July marked the 50th anniversary of England’s famous World Cup victory over West Germany under the Twin Towers of the old Wembley Stadium.

Celebration events took place in and around the new Wembley, home of UCFB Wembley, to mark the occasion and many reminisced on that glorious summer evening in 1966, wondering if England will ever sit on top of the world again. Painfully, the anniversary came just weeks after England were knocked out of Euro 2016 by minnows Iceland.

But what many don’t know about that famous summer, when TV was black and white and Harold Wilson was Prime Minister, is that the Wembley turf “was like no other pitch in the world”, according to England’s World Cup winning right back George Cohen.

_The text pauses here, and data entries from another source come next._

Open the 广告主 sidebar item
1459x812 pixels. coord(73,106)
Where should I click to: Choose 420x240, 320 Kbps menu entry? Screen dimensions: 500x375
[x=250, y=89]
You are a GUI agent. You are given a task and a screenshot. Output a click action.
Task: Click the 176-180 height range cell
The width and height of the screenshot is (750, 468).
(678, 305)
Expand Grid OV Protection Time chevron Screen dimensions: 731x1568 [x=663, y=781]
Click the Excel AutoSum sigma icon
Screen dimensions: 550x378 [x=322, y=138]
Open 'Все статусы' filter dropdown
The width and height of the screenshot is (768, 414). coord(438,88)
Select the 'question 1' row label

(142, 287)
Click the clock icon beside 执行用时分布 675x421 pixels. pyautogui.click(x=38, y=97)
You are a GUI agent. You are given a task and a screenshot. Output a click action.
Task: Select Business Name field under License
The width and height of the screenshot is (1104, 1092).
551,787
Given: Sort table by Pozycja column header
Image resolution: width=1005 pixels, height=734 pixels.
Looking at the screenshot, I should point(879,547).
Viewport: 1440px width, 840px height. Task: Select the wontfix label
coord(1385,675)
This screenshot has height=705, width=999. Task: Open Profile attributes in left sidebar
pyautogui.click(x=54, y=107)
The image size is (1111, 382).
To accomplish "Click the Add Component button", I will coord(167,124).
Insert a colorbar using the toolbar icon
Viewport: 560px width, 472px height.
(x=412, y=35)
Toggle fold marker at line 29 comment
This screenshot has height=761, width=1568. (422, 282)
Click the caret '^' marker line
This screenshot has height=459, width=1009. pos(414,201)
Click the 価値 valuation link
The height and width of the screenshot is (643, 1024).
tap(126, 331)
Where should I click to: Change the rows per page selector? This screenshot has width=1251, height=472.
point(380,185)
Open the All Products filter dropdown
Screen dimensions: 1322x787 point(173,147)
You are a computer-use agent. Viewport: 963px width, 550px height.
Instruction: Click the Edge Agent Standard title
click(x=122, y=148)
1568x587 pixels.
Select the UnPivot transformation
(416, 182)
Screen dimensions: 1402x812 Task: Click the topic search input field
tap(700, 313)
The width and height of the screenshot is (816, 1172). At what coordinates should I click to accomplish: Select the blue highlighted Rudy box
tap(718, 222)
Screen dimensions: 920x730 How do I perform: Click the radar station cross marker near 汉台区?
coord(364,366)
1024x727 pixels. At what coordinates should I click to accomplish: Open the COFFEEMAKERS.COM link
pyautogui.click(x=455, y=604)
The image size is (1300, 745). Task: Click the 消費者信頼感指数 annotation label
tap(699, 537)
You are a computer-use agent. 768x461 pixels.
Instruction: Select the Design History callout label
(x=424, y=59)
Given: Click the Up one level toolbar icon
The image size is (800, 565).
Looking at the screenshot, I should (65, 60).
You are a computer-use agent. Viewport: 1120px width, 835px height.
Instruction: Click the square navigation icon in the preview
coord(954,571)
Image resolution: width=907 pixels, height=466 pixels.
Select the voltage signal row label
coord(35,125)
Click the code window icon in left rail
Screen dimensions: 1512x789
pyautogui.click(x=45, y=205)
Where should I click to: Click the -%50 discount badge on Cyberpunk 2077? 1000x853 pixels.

Cohen, who is regularly named as England’s greatest ever right back, gave students at UCFB Wembley a unique insight into the pitch at the 1966 World Cup during his talk at the Executive Guest Speaker Session.

As well as talking students through the most famous 120 minutes in English football history, Cohen told stories of his time at Fulham, his tragic career ending injury aged just 29 and his life post-football which has included working in property and receiving a long overdue MBE with other members of the ’66 team.

Reflecting on the tournament, Cohen said England playing every game at Wembley was “a bit of luck”, but one the players were happy to take. “You play to win, that was our attitude”, he said.

Looking back, Cohen said: “The pitch at Wembley at the time was like no other in the world. It was spongy and had more tufts of grass per square inch than any other pitch I’ve ever seen. The ball would come off that grass a yard or yard and a half faster than anywhere else. You were going a yard slower and the ball was going a yard faster!”

He added: “It wasn’t easy for the opposition who were not used to it, the Germans certainly didn’t understand it. So we were at an advantage, if you like, that we were playing at home. That’s fine, I’ll take every advantage you’ve got!”

Away from the World Cup and taking his glorious playing career on the pitch and applying it to matters off, Cohen gave UCFB students some parting words to take into their future careers after graduation.

He said: “You have to listen to the advice you’re given. If you can’t listen to the advice, then don’t play the game. You’ve got to know how to have discipline, and I think that’s in every walk of life.”